# Strat tremolo set up



## Seanguitar1 (Aug 11, 2021)

Hi,
Does anyone have any advice on setting up a Strat tremolo to stay in tune? I'm not trying to dive bomb or bend up the G string a tone and a half, but I'd like to add a nice shimmer to chords or double stops with a relatively light touch on the bar. A floating term is no use for me, as I play a lot of double stops and very wide bends - up two and a half tones on the B and G strings at times.
Any help would be appreciated.
Cheers,
Sean.


----------



## Milkman (Feb 2, 2006)

If it's not floating, I can't help much. Decking a trem makes it all but useless to me.

Floating, they can be made to stay in tune pretty good. Much of that has to do with the nut and the tension on the mounting screws, and how you install the strings.

I know how to deck them, but I only do that if I really don't intend on using it.


----------



## knight_yyz (Mar 14, 2015)

Lots of youtube videos to make it float properly


----------



## JBFairthorne (Oct 11, 2014)

I’ve never heard of a decked trem that is still useable for shimmer and stays in tune. I always thought either it’s floating and useable or decked in order to be like a hard tail. There’s no reason you shouldn’t be able to get the floating trem setup properly so that it generally stays in tune. It just may require attention at the nut as previously stated. There were a few Strat models that came with a rolling nut. Perhaps that would help.


----------



## Latole (Aug 11, 2020)

knight_yyz said:


> Lots of youtube videos to make it float properly


100% right


----------



## Milkman (Feb 2, 2006)

knight_yyz said:


> Lots of youtube videos to make it float properly



And probably also lots showing how to deck them. I guess I just find the sound of a decked trem really jerky / spastic.
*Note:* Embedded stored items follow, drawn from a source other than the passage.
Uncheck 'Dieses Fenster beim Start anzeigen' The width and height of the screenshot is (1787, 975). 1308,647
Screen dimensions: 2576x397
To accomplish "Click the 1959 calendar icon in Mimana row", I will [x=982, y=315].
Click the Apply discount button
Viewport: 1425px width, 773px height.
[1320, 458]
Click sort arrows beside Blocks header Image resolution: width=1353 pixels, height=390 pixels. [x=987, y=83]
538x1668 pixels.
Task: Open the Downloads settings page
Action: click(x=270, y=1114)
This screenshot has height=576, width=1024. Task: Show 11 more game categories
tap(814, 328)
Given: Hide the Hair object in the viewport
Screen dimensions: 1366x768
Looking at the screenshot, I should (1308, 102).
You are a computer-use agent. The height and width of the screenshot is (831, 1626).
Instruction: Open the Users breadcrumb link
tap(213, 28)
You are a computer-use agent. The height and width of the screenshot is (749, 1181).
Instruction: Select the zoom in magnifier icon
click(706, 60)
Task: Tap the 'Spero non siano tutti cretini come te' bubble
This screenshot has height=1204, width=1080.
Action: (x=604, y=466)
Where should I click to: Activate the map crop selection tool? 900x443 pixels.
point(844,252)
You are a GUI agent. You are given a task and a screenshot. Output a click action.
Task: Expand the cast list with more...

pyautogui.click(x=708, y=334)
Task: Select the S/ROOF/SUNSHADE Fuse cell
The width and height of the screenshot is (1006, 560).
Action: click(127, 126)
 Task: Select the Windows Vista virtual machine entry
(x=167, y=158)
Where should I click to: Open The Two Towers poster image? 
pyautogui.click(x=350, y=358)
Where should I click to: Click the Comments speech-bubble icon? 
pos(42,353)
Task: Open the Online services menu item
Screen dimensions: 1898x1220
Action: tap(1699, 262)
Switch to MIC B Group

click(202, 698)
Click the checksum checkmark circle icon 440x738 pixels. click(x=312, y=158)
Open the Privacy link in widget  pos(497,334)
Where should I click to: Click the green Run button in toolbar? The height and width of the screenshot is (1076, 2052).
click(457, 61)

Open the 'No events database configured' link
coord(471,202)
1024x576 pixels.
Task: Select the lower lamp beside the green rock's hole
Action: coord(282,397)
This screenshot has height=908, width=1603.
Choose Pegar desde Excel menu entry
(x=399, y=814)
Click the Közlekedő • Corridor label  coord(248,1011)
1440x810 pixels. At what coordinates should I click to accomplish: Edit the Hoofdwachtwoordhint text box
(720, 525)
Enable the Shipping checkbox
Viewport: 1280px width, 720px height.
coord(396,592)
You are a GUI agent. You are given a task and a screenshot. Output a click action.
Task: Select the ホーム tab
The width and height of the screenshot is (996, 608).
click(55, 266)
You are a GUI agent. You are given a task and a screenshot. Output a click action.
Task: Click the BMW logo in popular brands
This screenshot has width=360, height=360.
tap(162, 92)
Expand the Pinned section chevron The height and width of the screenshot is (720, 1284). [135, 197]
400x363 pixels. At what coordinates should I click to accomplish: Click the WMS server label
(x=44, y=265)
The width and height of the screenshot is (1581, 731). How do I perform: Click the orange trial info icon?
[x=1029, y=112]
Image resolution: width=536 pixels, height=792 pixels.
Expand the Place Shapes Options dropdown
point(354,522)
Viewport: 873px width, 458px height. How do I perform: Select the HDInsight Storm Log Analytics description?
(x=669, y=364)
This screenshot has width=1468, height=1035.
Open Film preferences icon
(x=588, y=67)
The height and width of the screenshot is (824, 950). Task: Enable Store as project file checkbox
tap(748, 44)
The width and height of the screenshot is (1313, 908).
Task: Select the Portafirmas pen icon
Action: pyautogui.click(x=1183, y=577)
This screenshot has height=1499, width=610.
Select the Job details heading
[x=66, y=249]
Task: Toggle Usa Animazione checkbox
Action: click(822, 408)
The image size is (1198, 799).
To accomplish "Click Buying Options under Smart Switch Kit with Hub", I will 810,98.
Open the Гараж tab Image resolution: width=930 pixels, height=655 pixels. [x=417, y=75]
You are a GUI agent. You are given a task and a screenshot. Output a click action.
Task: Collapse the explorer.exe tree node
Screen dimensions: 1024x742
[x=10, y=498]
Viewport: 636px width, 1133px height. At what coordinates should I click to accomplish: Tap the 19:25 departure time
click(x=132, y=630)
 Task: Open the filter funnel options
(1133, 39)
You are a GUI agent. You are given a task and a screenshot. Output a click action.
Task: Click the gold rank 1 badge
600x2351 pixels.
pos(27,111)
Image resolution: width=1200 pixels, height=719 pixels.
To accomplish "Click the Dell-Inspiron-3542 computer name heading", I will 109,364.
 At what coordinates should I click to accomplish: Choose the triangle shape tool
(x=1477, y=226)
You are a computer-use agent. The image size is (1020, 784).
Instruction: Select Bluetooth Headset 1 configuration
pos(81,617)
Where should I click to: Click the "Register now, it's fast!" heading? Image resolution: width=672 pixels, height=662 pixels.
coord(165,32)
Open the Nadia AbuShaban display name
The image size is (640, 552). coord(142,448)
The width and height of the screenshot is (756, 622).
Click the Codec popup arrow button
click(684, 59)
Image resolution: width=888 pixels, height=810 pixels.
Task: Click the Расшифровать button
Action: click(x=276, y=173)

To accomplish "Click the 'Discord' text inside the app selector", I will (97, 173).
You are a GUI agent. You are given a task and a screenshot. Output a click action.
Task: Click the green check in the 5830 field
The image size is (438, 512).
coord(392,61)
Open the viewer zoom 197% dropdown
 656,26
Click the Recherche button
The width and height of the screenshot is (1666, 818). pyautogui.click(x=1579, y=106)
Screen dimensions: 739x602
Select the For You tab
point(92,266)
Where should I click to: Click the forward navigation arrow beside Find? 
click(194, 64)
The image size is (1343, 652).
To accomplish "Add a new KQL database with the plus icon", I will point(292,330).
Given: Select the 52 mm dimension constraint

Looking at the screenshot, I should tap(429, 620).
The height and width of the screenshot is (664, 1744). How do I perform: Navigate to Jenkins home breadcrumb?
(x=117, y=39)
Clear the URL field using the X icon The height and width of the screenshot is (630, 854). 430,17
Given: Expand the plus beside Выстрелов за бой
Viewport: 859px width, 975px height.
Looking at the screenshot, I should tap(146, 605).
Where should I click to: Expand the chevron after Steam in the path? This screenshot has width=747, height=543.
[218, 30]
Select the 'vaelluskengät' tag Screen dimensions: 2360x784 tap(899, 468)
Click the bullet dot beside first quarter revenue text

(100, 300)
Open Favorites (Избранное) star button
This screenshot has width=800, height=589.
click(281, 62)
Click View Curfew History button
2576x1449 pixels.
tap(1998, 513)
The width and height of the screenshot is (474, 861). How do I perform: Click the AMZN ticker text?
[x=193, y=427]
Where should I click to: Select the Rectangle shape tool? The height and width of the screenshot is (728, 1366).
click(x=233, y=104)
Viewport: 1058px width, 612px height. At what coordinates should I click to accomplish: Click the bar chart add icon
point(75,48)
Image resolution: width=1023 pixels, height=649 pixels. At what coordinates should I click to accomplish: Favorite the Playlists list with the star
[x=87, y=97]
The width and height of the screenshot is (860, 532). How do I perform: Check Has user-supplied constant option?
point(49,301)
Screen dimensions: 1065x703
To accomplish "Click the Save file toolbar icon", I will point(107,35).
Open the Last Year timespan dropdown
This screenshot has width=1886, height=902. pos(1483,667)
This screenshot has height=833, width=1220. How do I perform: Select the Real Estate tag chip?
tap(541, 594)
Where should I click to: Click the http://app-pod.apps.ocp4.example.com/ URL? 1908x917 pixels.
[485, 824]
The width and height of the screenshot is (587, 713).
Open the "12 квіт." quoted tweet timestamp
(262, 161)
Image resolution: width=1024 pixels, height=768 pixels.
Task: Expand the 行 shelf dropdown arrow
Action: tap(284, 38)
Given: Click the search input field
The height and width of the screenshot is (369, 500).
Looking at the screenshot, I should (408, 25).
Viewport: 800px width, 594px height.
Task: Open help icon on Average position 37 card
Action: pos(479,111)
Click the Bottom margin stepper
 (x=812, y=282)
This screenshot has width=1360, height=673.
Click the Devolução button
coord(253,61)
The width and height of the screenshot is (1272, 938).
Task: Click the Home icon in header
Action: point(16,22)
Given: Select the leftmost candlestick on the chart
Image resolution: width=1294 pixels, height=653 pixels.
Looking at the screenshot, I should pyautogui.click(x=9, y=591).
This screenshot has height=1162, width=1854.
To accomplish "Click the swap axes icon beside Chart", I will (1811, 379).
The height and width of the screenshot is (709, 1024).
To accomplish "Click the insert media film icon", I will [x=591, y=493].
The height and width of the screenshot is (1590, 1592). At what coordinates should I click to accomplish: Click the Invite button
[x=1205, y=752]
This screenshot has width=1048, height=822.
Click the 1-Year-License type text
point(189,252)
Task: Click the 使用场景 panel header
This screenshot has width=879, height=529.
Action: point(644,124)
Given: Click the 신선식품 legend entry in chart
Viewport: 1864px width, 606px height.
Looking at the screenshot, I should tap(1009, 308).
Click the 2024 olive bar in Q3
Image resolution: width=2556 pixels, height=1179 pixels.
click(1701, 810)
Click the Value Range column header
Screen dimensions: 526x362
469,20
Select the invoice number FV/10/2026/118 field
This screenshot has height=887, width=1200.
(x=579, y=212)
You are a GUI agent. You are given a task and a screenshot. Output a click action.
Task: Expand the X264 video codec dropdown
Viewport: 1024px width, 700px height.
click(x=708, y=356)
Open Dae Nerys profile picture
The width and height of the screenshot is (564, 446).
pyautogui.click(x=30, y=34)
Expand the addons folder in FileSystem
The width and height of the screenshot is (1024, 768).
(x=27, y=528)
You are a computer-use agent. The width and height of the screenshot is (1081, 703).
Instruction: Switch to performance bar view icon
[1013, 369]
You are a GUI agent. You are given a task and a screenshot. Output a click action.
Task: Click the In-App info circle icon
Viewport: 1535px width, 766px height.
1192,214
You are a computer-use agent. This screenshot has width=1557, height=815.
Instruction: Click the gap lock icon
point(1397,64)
I learned how to keep a vintage style (6 point) trem in tune quite well, but at the end of the day, I ultimately moved to what I consider vastly superior bridge designs.


----------



## sulphur (Jun 2, 2011)

JBFairthorne said:


> I’ve never heard of a decked trem that is still useable for shimmer and stays in tune. I always thought either it’s floating and useable or decked in order to be like a hard tail. There’s no reason you shouldn’t be able to get the floating trem setup properly so that it generally stays in tune. It just may require attention at the nut as previously stated. There were a few Strat models that came with a rolling nut. Perhaps that would help.


Three stages, floating, decked and blocked.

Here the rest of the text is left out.